First, a recap. The SEC allowed a Bitcoin futures ETF(exchange-traded fund), but not one pegged to the price of Bitcoin. What this means is the new fund, which is being packaged by a firm called ProShares, won't give you shares backed by Bitcoin, but shares tied a bundle of contracts to buy Bitcoin in the future.
Sound complicated? It is. And what happens when something sounds complicated? The brokers/traders make money, which is exactly what is going to happen with Bitcoin Futures ETF. When you buy a regular ETF, the value of the shares is based entirely on the price of the underlying asset—be it Bitcoin or gold or oil or a basket of S&P stocks. When you're buying a futures ETF, there are other factors at play that lead the price of the shares to diverge from the asset. Savvy futures traders anticipate price quirks like "contango, backwardation, and slippage" and make offsetting trades to account for them.
The obvious winners of the new Bitcoin futures ETF will be professional traders and their wealthy clients, who are familiar with concepts like "contango"(where the futures price of a commodity is higher than the spot price) and are good at making money off it. ProShares will obviously mint money, as they are the first out of the gate in this new frontier of crypto ETFs.
As for losers, you can include retail investors who were hoping to buy a boring Vanguard-style ETF, one that would let them buy Bitcoin just like a stock. What they got instead is an exotic investment option with a lot of fees and Contango bleed. Read through the twitter thread linked below, it shows how Futures ETFs work and how it is bad for a long-term investment. For example, USO ETF(oil ETFs), and look at 5-year total returns:
Spot Crude Index +61.5%
1st-month Crude Futures, manually rolled each month: +31.4%
USO, Futures-based ETF: -37.9%
Other losers are the likes of Grayscale and Gemini.
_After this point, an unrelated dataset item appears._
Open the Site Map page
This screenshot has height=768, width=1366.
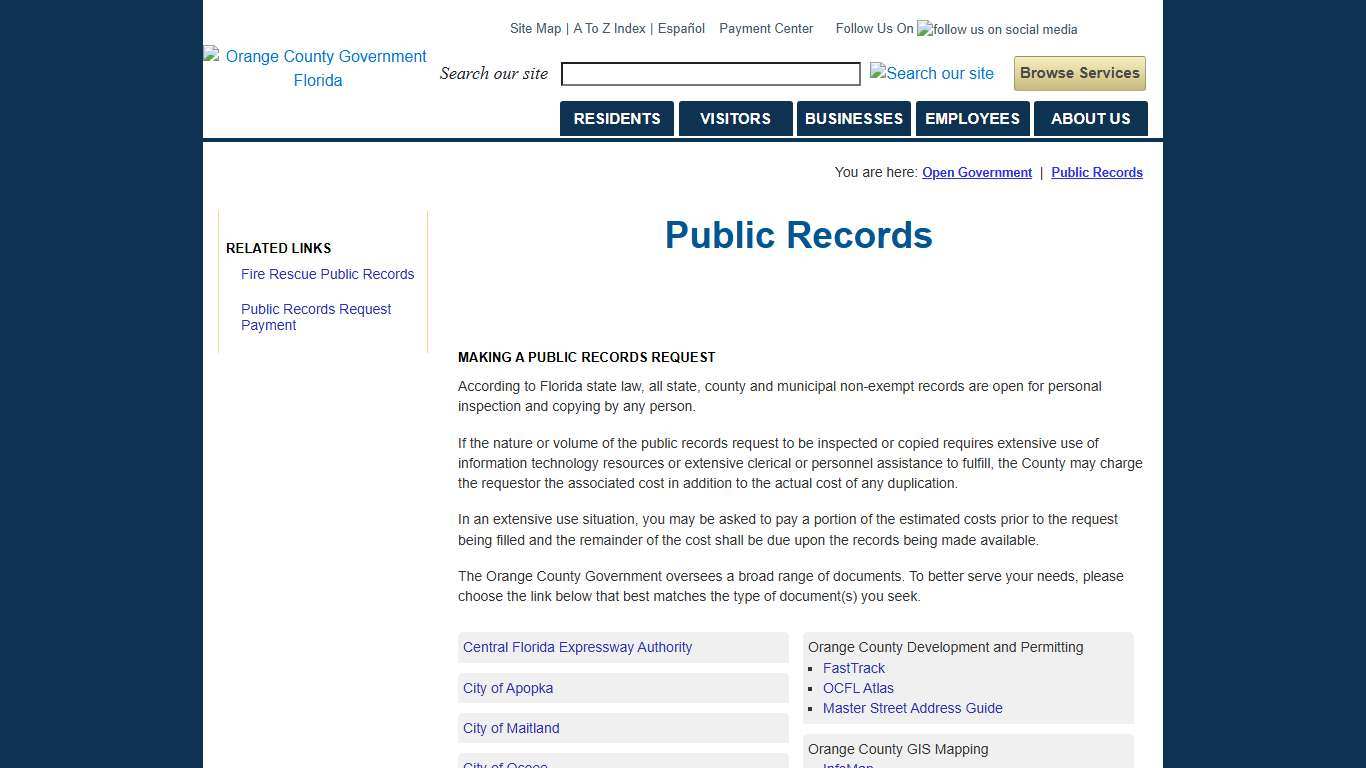(x=534, y=29)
The OGs of the business who have been asking the SEC to approve their ETF applications for years and years—only to see Gensler decide this summer that a futures ETF was the way to go.
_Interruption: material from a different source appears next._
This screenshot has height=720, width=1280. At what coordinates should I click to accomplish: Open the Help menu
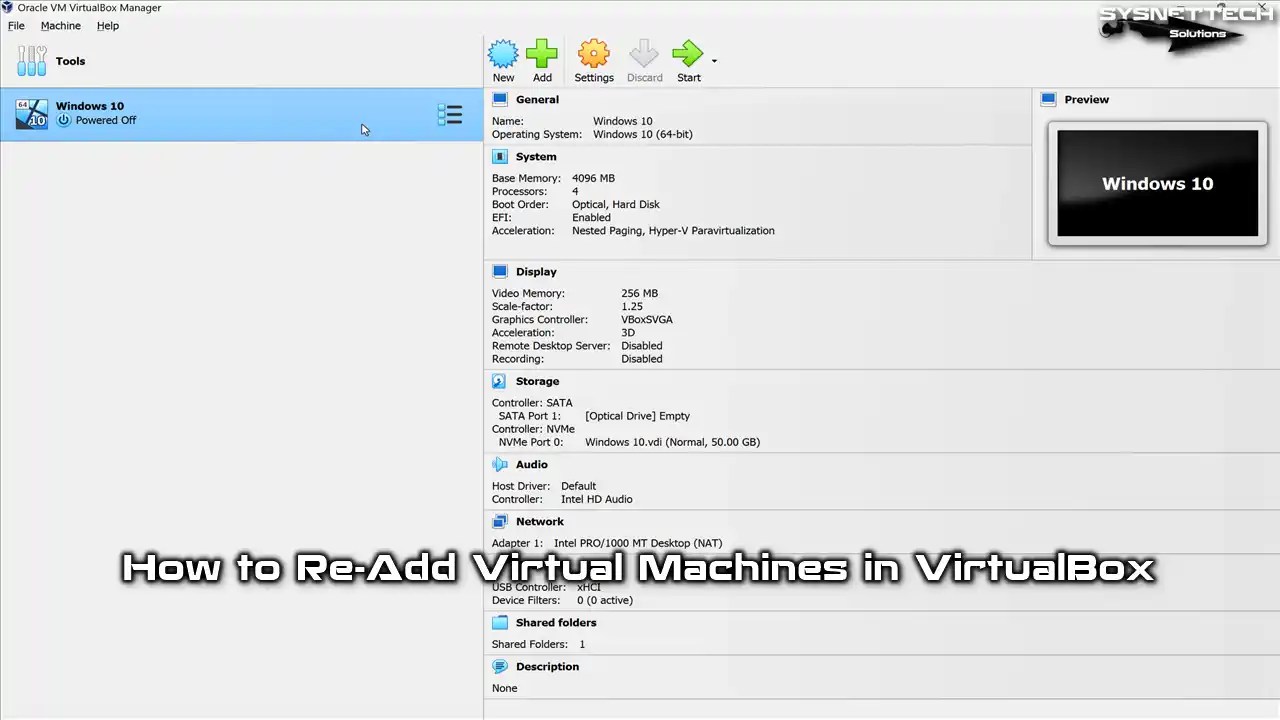tap(107, 25)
Anyway, this is overall great news for the crypto community, it legitimizes Bitcoin as an investment vehicle and the SEC looks more likely to approve a "pure" Bitcoin ETF sooner or later. Then it's only a matter of time until we see ETFs for Ethereum, Solana, and other top crypto assets.
Mainstream Adoption:
Video game platform Steam bans NFTs, crypto, and blockchain-based games, but Epic Games Store welcomes them.
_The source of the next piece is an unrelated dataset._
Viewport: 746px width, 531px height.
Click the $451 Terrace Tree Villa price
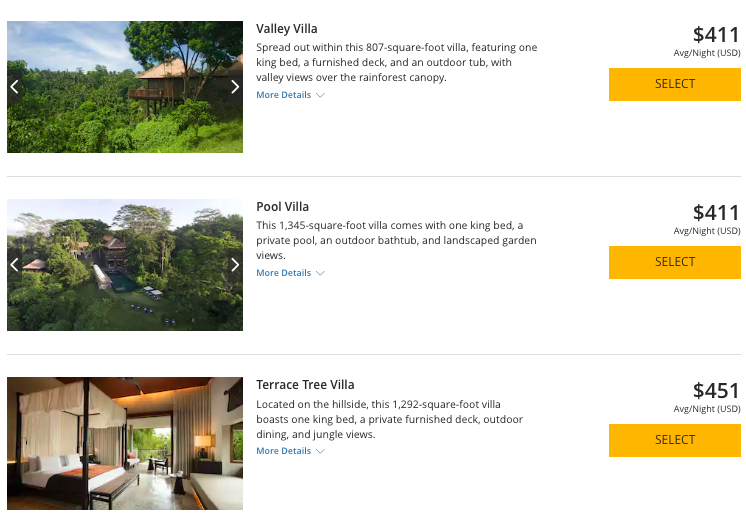[x=716, y=391]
Putin Says Crypto Can’t Yet Replace Dollar in Settling Oil Trades, but suggests they’ll be open to it in the future: Report
Binance launches $1 billion growth fund for Binance Smart Chain
More than 1.1M people signed up for Coinbase’s NFT platform waitlist
Visa to build a program to help Creators, Small Businesses Learn About NFTs and Crypto
Fox Entertainment Gives Away 20,000 ‘Masked Singer’ NFTs
Fiat-Crypto Interface:
Coinbase unveils lobbying push for a brand new US regulator focused on digital assets
CFTC fines Tether and Bitfinex $42.5 million over USDT backing
Payment processing company Stripe is creating a crypto-focused engineering team to 'build the future of Web3 payments' 3 years after closing down support for Bitcoin in 2018
Uniswap Labs hires Democrat communications veteran amid regulatory scrutiny
Coinbase Calls for Single Regulator to Oversee Crypto Markets, it is unlikely to happen considering the current state of Washington DC
JPMorgan Boss Jamie Dimon Says Bitcoin Is Worthless, Questions BTC's Limited Supply🤦♀️
Investments into Crypto:
Charting platform TradingView raises $298 million at $3 billion valuation led by Tiger Global
Cryptocurrency lending platform Celsius Network raises $400 million as valuation puts the company at more than $3 billion
Crypto investment firm Paradigm is raising more than $1 billion for a new fund
Other News:
Intel confirms it won't limit cryptocurrency mining on its new Alchemist graphics cards. Competitor Nvidia had earlier made GeForce RTX cards less desirable for crypto miners, then made a tailormade product for Crypto miners.
A lender received a $340,000 NFT after a loan wasn't repaid
FTX US Aims to Take On OpenSea—First With Solana NFTs, Ethereum Only Weeks Away. Coinbase is right at its heels.